Originally published 13 April, 2014 in DeepExtraCover
For Moeen Ali, 26, this has been a winter of pre-eminence. Walking into his native soil of New Road after playing in front of vociferous crowds in Bangladesh must have felt like bit under-whelming but there are no signs of a new found swagger. He is still the same down to earth man who pleased the cultured spectators at New Road with his wristy cuts and powerful pulls.
“I enjoyed it a lot. It would have been nice had we gone further. But we performed well. Overall, I really enjoyed it” recollects Moeen about the ICC World T20 where he featured in every game. A tournament which started in champagne fashion, but departed with a congested fade for him. Those pulls over midwicket off Tim Southee and Corey Anderson meant he would quickly get into oppositions’ counter plans.
In simple terms, he was in touch. Did he feel despondent having not made the most of it? “Definitely. You always feel you want to do better. Even if I did well, I would still feel I want to do better. Last few games I couldn’t score many runs but things like that happen in Cricket.”
The greenery of Worcestershire has been Moeen’s home since 2007. With loyalty ingrained, it’s no wonder folks at New Road believe he’s the closest thing they have ever come to Graeme Hick. His words justify the closeness. “I feel very comfortable and at home playing here. The surroundings, the people, the surface, all those ingredients make it a special place. I haven’t set any targets for the season. Trying to take one game at a time, score big guns and hopefully get into the test team.”

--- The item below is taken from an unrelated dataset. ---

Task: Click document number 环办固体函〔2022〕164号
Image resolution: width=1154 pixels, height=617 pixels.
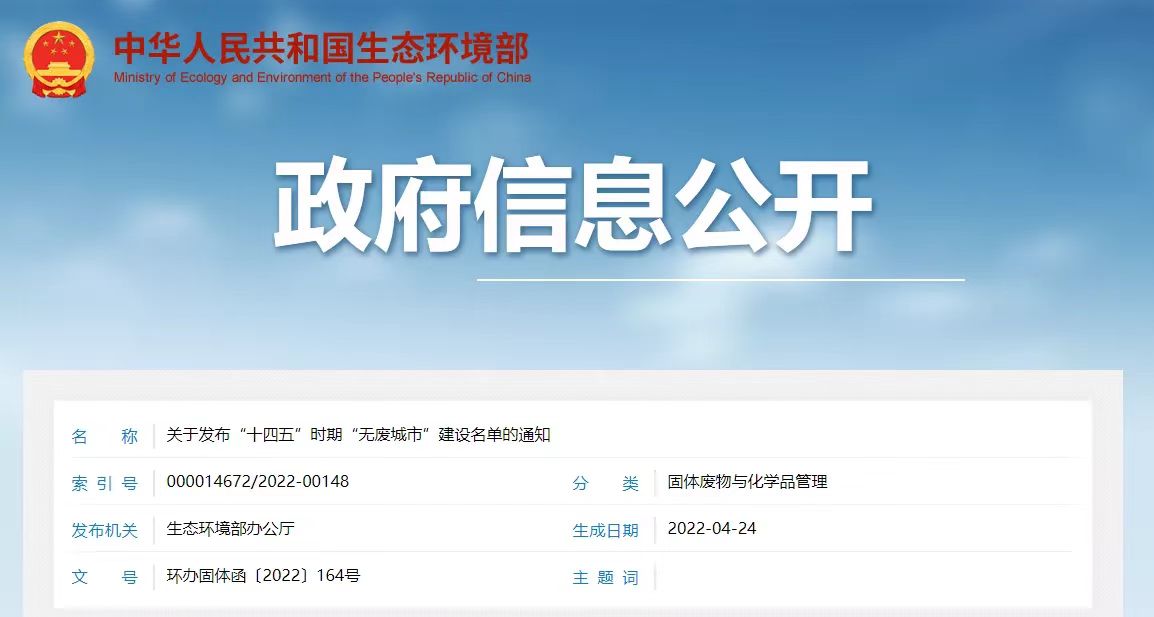Action: [x=263, y=576]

Test team. England whites. Any county cricketer’s dream. But unlike many, Moeen’s dream could become plausible this summer. He did that no harm in Sri Lanka with the English Lions. That was his first taste of England seniors, one which he savoured. “I have been to Bangladesh and Sri Lanka before. It was nice to be among the boys. I played well in the first game.”
His tweaks were hard to get away too. In that domain, does he regret being called up for the senior side for the shorter formats, when further roman candles could have ended in a maiden test? “No, I don’t think so. I showed the coaches in Sri Lanka that I’m good enough at that level. I was delighted to see myself being picked for England at that time.”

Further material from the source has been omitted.